What the task asks: The listing below holds a line with "Click the undo arrow" and a later line with "Click the root slash endpoint link". Write out those two lines and every line between them, exactly, and nothing else.

Data supplied:
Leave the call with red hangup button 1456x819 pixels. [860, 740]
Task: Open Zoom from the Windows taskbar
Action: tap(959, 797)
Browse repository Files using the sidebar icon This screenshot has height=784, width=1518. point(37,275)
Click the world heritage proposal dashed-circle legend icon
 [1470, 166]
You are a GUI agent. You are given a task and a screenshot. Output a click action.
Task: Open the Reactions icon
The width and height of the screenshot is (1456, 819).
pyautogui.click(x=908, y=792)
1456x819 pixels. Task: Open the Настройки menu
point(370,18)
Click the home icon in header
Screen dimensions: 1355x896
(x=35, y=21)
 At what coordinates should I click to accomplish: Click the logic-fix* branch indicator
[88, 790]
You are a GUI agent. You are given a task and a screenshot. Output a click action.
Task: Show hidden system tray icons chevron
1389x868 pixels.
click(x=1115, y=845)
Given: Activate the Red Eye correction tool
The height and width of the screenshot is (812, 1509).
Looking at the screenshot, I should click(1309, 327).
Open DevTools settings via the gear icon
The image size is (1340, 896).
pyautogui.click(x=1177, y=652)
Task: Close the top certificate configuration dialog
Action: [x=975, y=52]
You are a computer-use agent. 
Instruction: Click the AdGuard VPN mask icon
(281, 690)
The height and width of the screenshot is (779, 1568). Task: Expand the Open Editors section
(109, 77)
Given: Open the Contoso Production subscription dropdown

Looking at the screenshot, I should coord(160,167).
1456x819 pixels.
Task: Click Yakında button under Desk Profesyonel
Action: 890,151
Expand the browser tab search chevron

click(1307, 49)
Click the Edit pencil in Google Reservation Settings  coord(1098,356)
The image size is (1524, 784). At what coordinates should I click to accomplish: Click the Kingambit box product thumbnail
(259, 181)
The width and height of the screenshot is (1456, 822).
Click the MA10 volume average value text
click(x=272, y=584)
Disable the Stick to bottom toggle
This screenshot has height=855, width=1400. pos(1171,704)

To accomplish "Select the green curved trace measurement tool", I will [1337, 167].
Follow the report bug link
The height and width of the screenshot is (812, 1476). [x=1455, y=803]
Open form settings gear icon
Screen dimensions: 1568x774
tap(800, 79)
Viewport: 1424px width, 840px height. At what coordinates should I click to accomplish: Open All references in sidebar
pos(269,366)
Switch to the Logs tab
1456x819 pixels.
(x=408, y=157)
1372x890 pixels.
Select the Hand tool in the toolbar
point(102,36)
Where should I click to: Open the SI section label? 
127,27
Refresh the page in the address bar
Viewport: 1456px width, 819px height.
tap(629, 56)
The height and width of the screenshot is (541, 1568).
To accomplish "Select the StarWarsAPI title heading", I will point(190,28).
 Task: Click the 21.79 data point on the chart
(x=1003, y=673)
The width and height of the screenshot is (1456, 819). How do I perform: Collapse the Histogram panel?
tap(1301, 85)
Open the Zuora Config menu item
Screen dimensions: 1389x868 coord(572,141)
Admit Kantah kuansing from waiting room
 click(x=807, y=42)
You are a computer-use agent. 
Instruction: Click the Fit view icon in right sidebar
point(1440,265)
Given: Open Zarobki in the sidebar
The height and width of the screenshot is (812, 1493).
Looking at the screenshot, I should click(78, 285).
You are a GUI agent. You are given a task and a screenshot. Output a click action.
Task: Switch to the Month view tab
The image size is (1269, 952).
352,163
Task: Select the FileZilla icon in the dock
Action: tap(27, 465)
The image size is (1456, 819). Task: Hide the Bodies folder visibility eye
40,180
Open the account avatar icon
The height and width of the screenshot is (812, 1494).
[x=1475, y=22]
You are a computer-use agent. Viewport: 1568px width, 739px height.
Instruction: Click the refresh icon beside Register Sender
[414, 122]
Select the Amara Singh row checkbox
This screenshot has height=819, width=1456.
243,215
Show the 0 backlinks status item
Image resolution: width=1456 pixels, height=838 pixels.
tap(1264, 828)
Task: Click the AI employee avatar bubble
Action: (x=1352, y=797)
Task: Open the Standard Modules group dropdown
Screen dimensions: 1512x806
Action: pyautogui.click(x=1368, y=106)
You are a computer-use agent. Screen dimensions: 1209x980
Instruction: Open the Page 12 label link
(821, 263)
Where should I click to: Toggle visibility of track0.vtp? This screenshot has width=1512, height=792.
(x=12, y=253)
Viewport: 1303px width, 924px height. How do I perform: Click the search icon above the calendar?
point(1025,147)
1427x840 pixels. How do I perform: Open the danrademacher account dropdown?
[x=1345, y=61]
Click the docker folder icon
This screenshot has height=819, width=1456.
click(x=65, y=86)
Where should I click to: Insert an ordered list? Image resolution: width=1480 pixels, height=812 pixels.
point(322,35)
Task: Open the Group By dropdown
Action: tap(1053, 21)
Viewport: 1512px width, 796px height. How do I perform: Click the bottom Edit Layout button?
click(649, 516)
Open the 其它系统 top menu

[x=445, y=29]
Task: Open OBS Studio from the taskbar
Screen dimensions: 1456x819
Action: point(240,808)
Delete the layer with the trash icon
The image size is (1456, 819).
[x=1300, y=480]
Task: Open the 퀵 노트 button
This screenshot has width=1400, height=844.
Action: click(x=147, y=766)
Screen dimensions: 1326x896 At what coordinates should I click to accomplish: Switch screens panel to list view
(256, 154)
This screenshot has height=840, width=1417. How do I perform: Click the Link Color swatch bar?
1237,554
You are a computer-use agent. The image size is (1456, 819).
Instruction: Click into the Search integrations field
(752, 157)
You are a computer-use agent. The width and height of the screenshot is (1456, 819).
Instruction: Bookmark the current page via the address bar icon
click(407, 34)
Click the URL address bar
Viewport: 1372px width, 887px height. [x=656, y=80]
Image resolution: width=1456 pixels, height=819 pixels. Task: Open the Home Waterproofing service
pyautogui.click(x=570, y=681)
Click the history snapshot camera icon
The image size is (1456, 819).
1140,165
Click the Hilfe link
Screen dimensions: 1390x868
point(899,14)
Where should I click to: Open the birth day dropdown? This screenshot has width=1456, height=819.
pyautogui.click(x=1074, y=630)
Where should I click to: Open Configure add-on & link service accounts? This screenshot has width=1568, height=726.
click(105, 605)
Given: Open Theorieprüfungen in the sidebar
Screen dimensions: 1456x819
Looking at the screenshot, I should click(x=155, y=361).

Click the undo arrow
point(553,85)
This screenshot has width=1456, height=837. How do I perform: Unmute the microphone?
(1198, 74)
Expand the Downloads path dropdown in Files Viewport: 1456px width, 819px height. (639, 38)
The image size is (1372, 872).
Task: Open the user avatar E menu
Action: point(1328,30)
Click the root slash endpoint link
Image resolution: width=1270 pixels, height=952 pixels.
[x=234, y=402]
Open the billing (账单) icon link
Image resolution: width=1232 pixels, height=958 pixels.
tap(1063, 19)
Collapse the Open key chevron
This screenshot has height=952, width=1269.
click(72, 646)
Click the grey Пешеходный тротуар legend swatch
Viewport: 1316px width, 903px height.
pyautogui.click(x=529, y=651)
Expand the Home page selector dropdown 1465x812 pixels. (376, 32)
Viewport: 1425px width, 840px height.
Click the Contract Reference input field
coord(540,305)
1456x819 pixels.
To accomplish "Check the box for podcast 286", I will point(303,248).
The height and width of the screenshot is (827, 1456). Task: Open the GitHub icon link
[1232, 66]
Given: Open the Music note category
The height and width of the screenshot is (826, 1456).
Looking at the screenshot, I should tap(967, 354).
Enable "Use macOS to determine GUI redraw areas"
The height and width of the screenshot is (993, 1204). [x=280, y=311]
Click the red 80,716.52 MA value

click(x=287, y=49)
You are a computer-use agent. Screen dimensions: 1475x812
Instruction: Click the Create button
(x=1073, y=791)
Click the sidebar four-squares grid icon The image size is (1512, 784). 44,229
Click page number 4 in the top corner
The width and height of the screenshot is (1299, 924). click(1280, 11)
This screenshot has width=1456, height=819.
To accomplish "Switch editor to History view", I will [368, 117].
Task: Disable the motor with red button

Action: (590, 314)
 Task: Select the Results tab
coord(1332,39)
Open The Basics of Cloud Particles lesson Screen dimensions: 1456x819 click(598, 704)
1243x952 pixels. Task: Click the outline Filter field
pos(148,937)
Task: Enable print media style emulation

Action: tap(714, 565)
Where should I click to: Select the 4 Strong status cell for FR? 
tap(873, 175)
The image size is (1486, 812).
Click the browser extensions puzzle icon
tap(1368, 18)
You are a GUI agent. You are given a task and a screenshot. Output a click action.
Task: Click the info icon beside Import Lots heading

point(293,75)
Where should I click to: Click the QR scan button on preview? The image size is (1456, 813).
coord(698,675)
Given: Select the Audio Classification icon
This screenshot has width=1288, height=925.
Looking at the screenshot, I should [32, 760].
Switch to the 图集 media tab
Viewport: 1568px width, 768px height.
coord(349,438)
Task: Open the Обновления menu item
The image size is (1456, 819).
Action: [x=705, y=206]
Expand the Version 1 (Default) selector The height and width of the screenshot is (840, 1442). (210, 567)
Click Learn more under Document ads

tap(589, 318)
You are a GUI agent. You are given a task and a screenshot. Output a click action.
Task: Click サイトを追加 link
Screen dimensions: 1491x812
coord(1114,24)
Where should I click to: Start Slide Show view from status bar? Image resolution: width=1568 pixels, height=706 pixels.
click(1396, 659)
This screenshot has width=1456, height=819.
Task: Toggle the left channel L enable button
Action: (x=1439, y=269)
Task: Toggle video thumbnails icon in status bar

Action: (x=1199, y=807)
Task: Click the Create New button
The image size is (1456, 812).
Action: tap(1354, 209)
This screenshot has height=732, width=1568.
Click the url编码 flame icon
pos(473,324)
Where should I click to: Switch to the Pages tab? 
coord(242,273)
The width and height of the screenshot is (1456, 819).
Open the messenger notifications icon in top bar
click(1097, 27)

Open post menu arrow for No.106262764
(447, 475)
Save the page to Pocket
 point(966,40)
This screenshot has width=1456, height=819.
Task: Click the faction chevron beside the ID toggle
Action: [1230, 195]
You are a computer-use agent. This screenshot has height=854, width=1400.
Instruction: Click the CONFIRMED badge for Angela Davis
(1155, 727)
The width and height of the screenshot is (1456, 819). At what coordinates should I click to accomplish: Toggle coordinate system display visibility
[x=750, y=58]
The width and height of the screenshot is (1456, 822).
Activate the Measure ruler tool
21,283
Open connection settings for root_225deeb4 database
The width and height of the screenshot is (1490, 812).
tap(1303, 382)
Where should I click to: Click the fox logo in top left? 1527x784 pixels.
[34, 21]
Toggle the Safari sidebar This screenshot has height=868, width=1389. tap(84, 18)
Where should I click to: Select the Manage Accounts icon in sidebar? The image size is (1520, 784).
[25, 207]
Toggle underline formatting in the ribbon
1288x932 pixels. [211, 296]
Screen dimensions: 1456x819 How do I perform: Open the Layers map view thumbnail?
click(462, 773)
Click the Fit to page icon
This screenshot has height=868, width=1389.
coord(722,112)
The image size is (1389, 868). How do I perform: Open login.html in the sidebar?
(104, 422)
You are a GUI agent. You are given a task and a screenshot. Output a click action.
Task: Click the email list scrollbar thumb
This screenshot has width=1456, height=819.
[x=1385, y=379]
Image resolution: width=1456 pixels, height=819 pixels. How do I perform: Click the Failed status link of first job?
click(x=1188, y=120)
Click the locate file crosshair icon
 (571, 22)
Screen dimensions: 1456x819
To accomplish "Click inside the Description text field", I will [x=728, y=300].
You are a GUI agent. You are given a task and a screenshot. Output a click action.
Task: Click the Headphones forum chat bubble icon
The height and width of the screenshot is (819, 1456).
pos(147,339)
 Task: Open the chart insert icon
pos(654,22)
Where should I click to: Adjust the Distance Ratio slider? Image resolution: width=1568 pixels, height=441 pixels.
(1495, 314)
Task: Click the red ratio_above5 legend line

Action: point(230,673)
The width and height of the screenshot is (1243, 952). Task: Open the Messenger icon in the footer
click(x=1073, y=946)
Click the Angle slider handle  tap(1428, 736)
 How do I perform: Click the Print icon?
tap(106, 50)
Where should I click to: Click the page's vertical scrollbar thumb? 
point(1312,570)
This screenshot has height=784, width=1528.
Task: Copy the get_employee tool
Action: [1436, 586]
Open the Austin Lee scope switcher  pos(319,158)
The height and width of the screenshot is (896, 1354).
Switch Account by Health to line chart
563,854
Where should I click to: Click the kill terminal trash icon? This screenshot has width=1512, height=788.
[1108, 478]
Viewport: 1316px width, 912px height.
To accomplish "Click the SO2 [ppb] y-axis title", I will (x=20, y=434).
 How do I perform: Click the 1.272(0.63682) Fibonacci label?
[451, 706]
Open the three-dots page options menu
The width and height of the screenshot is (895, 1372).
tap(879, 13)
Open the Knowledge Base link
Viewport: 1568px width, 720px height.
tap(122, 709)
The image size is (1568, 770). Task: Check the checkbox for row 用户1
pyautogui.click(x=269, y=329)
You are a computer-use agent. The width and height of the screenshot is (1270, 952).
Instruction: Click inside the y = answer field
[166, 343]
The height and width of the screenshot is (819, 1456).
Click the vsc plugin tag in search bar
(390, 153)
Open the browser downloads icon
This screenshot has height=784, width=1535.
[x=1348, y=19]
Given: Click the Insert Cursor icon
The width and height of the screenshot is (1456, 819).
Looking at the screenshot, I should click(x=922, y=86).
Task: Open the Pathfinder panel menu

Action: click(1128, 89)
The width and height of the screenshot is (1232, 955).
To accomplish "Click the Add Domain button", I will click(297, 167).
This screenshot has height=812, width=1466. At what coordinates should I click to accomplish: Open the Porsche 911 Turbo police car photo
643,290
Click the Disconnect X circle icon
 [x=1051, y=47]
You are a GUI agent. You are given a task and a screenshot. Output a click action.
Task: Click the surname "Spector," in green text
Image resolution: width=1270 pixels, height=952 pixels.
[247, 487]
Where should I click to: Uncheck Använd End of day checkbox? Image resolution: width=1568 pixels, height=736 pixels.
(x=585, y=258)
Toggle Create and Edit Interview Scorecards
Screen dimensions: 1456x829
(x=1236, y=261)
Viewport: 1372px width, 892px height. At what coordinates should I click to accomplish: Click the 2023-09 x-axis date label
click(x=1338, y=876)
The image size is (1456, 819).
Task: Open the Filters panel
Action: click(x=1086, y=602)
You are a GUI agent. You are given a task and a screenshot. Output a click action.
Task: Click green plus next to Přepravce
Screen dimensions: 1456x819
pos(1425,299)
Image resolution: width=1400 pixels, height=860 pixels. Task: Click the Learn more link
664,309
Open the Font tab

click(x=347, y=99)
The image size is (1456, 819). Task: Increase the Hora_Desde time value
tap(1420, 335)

Written answer:
Click the undo arrow
point(553,85)
This screenshot has width=1456, height=837. How do I perform: Unmute the microphone?
(1198, 74)
Expand the Downloads path dropdown in Files Viewport: 1456px width, 819px height. (639, 38)
The image size is (1372, 872).
Task: Open the user avatar E menu
Action: point(1328,30)
Click the root slash endpoint link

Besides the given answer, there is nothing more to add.